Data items
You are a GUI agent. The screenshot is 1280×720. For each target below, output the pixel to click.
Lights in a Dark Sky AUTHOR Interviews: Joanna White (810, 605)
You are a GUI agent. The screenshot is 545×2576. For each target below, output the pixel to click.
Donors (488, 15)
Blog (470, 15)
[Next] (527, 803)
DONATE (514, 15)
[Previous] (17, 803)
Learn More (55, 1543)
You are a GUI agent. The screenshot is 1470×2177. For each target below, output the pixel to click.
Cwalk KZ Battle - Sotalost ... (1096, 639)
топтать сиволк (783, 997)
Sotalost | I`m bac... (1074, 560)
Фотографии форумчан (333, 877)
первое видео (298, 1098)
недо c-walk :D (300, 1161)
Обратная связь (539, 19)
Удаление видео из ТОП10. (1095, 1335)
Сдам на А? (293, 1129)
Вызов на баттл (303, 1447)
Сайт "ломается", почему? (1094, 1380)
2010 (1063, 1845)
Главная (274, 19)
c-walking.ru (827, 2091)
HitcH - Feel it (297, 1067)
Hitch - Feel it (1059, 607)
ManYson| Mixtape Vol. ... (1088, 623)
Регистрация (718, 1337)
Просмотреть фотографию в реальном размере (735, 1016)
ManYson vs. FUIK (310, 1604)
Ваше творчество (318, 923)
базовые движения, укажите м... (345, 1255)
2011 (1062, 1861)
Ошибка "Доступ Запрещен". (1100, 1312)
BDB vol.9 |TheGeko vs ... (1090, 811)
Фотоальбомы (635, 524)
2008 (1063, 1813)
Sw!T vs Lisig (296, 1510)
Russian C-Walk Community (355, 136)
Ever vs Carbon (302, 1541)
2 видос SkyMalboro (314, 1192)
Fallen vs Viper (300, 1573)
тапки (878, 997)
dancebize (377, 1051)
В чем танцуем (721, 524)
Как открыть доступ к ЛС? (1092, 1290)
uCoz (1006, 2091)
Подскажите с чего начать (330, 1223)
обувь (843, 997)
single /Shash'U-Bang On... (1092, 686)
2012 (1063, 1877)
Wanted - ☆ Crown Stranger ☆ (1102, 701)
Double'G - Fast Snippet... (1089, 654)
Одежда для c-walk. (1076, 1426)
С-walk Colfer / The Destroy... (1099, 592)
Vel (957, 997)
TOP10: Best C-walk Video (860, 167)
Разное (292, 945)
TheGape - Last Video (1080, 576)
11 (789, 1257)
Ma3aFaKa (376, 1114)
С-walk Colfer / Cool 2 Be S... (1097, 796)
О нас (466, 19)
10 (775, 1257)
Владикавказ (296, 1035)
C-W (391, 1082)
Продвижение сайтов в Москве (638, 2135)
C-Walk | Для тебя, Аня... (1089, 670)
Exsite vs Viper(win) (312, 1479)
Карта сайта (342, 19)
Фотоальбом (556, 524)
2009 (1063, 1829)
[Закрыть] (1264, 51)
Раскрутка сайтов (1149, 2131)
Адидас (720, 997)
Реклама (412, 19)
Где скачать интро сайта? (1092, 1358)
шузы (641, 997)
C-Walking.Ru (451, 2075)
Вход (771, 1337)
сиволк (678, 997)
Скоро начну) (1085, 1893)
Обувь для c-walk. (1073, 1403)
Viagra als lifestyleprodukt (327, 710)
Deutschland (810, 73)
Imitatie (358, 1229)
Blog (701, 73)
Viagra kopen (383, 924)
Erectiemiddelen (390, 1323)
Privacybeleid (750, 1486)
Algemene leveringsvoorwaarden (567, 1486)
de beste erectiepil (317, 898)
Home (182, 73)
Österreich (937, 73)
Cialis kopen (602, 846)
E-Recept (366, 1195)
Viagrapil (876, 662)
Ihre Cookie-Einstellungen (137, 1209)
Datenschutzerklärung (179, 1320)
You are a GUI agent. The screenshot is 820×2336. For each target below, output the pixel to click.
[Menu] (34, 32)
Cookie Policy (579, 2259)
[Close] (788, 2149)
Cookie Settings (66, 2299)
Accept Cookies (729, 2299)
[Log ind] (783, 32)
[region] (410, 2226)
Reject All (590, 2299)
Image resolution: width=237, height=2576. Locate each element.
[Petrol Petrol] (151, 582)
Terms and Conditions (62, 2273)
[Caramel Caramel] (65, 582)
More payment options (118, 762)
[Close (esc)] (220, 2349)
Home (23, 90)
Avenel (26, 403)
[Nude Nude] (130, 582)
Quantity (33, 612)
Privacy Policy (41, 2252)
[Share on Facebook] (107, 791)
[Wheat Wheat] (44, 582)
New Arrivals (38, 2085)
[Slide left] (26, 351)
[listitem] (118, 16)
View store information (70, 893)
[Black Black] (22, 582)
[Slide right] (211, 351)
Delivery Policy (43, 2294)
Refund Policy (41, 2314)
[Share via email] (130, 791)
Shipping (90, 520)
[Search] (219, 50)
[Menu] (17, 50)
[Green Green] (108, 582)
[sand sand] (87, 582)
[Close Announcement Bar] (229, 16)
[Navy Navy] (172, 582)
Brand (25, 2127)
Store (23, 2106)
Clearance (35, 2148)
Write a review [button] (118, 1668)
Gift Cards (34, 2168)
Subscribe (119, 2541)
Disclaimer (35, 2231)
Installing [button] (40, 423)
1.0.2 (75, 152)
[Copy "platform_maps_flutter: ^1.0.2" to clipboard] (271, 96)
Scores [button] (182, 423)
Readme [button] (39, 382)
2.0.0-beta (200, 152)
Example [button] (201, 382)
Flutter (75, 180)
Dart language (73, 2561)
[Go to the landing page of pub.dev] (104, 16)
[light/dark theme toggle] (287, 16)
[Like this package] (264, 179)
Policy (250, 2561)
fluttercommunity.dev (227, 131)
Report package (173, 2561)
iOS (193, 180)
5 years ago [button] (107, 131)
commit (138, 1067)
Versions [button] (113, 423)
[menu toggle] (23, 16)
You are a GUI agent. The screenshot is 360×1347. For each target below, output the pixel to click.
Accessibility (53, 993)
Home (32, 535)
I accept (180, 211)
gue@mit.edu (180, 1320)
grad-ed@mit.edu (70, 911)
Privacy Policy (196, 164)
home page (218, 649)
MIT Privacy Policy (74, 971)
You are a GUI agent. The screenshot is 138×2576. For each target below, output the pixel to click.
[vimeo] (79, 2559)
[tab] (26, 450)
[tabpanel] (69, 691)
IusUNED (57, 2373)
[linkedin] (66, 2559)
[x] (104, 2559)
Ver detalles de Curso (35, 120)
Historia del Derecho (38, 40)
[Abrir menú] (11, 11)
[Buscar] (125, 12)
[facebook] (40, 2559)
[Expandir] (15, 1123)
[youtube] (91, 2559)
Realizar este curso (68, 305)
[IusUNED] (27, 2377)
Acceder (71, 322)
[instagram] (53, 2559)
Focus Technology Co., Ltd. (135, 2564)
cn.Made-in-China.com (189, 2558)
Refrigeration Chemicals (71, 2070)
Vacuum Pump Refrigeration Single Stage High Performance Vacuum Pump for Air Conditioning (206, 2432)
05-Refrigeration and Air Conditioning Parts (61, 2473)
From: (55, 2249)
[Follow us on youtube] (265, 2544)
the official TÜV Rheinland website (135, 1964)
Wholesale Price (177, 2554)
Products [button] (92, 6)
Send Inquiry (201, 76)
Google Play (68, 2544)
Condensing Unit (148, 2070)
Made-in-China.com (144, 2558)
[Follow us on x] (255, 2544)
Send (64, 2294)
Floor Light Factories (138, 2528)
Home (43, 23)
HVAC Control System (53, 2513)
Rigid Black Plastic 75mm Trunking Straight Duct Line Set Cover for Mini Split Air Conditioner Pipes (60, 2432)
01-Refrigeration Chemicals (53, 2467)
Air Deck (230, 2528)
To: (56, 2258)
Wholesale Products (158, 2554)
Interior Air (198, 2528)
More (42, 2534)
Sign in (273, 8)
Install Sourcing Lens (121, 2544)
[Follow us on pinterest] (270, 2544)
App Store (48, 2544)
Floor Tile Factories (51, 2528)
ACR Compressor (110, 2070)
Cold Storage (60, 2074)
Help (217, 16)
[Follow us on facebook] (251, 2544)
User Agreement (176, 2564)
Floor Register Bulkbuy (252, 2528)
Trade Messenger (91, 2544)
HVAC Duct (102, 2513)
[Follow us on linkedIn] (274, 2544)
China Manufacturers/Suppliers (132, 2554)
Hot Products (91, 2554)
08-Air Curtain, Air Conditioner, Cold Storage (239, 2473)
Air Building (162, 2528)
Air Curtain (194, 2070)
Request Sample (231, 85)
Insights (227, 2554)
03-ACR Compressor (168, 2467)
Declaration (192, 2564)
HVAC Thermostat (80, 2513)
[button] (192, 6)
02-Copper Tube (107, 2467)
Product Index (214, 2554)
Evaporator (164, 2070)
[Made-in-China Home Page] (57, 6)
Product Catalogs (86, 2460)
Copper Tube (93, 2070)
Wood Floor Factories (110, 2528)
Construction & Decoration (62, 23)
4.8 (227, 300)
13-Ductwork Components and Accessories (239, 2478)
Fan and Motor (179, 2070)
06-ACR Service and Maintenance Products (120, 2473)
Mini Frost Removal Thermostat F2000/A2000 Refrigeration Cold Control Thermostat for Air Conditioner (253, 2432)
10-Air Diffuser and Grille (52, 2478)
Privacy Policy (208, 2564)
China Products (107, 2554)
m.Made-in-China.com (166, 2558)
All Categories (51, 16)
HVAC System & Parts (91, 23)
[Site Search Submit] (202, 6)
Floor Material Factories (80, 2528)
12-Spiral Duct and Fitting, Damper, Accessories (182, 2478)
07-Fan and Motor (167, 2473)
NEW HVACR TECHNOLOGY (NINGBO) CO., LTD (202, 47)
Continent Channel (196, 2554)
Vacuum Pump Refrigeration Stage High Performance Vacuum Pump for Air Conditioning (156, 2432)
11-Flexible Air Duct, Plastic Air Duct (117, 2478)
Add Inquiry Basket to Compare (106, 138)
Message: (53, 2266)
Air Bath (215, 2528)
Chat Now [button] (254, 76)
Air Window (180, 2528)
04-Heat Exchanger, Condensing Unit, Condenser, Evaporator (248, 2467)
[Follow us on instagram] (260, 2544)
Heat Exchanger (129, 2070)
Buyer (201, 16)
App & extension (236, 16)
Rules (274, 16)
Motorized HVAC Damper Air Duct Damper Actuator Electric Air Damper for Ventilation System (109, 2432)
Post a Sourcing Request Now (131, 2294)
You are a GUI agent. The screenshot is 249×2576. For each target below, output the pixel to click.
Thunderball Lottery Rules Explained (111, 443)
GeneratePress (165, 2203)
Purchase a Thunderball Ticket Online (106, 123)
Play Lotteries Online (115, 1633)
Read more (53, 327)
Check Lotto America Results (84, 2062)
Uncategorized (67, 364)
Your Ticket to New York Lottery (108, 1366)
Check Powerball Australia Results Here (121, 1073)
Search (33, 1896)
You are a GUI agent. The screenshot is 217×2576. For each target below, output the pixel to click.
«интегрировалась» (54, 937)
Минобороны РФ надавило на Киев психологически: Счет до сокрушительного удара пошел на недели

__Exercise description__: After locating the line holding "NEW HVACR TECHNOLOGY" above, output exactly that line and every line after it through the line holding "Rules (274, 16)". Include nothing else.

__Solution to this exercise__:
NEW HVACR TECHNOLOGY (NINGBO) CO., LTD (202, 47)
Continent Channel (196, 2554)
Vacuum Pump Refrigeration Stage High Performance Vacuum Pump for Air Conditioning (156, 2432)
11-Flexible Air Duct, Plastic Air Duct (117, 2478)
Add Inquiry Basket to Compare (106, 138)
Message: (53, 2266)
Air Bath (215, 2528)
Chat Now [button] (254, 76)
Air Window (180, 2528)
04-Heat Exchanger, Condensing Unit, Condenser, Evaporator (248, 2467)
[Follow us on instagram] (260, 2544)
Heat Exchanger (129, 2070)
Buyer (201, 16)
App & extension (236, 16)
Rules (274, 16)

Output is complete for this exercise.